Solution for Collapsing Bridges: Leave Politics Out of It

Last week, the collapse of the Skagit River Bridge on I-5 in Northern Washington, 40 miles south of the Canadian border, brought the national spotlight back to a perennial claim – that thousands of bridges across the nation are near collapse due to years of reduced transportation funding. Democrats immediately lept into action, like some sort of superhero with superhuman finger-pointing powers – blaming the GOP in a coordinated attack. This served to bolster the Obama Administration’s theme that we have neglected our infrastructure needs for far too long. Eagerly taking the bait, Speaker Boehner has answered the constant charges by proposing new revenues to be dedicated to infrastructure investments. But a provocative article challenges these cries for new infrastructure investments to fix our crumbling bridges as little more than political posturing and attempts to take credit for unnecessary but publicly popular boondoggles that will not solve the problems they claim.

On his blog The Anti-Planner, Randall O’Toole, a senior fellow at CATO, had this to say:

An economist named Ed Dolan who lives in Washington state opines that the collapse of the Skagit River Bridge reveals an “infrastructure deficit.” That’s certainly the prevailing wisdom. But consider this.

The bridge collapsed because one of its supporting beams 14.5 feet above the pavement was hit by an oversized truck that should not have been on the bridge. If that oversized truck had hit that beam in 1955, the year the bridge was built, it would have collapsed then. Instead, the bridge stood for 58 years before being hit by such a truck … That doesn’t prove we have an infrastructure deficit; it only proves that every bridge has a limit to what it can carry … According to a group called Save Our Bridges, which wants Congress to take action to solve this non-problem, “Repairing the top 2,000 bridges will cost $60 billion and employ 1.2 million construction workers.” The group adds that “deferred maintenance only adds to our national debt.”

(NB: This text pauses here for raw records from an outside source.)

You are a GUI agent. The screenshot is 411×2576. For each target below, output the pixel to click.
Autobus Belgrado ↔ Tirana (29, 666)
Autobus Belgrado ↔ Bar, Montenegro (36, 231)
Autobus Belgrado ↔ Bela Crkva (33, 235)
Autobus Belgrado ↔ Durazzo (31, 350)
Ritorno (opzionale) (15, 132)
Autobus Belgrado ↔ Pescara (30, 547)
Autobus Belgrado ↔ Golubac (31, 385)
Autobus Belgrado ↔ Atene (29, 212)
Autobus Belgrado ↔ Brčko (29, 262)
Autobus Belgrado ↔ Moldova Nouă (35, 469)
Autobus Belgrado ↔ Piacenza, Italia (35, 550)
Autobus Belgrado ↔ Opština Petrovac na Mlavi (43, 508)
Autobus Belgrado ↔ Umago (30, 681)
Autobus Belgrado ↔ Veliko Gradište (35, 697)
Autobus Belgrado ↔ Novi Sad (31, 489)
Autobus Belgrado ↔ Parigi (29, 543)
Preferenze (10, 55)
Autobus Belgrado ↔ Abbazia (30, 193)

But as O’Toole points out, deferred maintenance had absolutely nothing to do with the collapse of the Skagit River Bridge – in fact, thought it had been graded as “structurally deficient” by the Washington Department of Transportation, recent maintenance and improvements restored the bridge to satisfactory status:

The Skagit River Bridge wasn’t particularly worrisome to state engineers. Structural inspections showed its condition to be average … Steel-truss bridges like this one are designed with a complicated web of forces distributed through the interdependent parts … It’s a trait shared with a bridge in Minneapolis, which fell Aug. 1, 2007. Rush-hour traffic stalled on that bridge went into free-fall, and dozens of vehicles plummeted into the Mississippi River. Thirteen people died, and 145 were hurt. The Minneapolis bridge, supported from beneath, was known as a decaying structure, unlike the Skagit bridge.

The I-5 bridge’s superstructure — including steel overhead trusses — was rated as “fair” while the substructure, or columns and foundations, was “satisfactory” in the National Bridge Inventory.

The bridge is on a 24-month inspection cycle, and also must undergo an underwater inspection every 60 months. It was inspected in August and November last year and repairs were made, said DOT Secretary Lynn Peterson.

And that brings us to the I-35 bridge collapse in Minneapolis in 2007. The prevailing assumption is that this too was the fault of “crumbling infrastructure” – in fact, President Obama himself has repeatedly advanced this claim. The only problem is that this is not actually what happened. Back to O’Toole’s article for an explanation:

Nor was the Minneapolis bridge that collapsed in 2007 suffering from deferred maintenance. In fact, it was undergoing maintenance at the time of the collapse. The National Transportation Safety Board report on the collapse found that it was caused by a construction defect: certain parts called gussets were thinner than they should have been. The gussets were hidden, so the only way state maintenance workers could have detected the problem would have been to dismantle the entire bridge.

So really, what these two disasters indicate is that we actually don’t suffer from underfunding of our national infrastructure improvement needs. One was caused by human error; the other by a design flaw. Indeed, at the time of the collapses, both bridges had either undergone or were currently undergoing the very maintenance that political opportunists are saying was lacking. But hey, when disaster strikes, politicians stand at the ready to offer solutions we don’t need to problems that don’t actually exist.

Beware the politician who comes offering solutions from the government.